It IS frustrating not to have anything "proved" which connects the "jabs" with PMR isn't it? I support anyone who is wary of further "vaccines" (of any sort) and count myself among them. And I am SO sorry you had to wait 5 miserable months to get a diagnosis. Without that, medication to alleviate the pain and disability is impossible to come by. I only struggled for a month and was at the point of conceding I no longer wanted to live if I had to bear the crippling and pain when my doctor diagnosed me and started me on prednisone. 5 months would have been an absolute nightmare!!

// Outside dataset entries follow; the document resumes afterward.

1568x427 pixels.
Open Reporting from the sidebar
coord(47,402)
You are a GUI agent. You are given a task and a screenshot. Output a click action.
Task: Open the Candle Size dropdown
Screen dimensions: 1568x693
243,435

My difficulty in coming down FIRMLY on the conviction that PMR follows vaccines for some people, is that as with ALL sudden onset conditions, they always follow SOMETHING. How many people have had, say, a heart attack after working out, or eating, or trying a new medication? Even if many did (and probably have in the course of history) no direct connection can be drawn. That may be a poor analogy, but it's all that occurs to me at the moment. I see the potential connection, and as a result, am not interested in further experimentation with any vaccine -- I just wish someone with medical skill and resources would make an effort to study and research the issue, for all our sakes. But then, of course, we'd have the great difficulty of knowing whether to trust what conclusions they promoted. Another (not very amusing) LOL. Best of luck with your PMR settling down.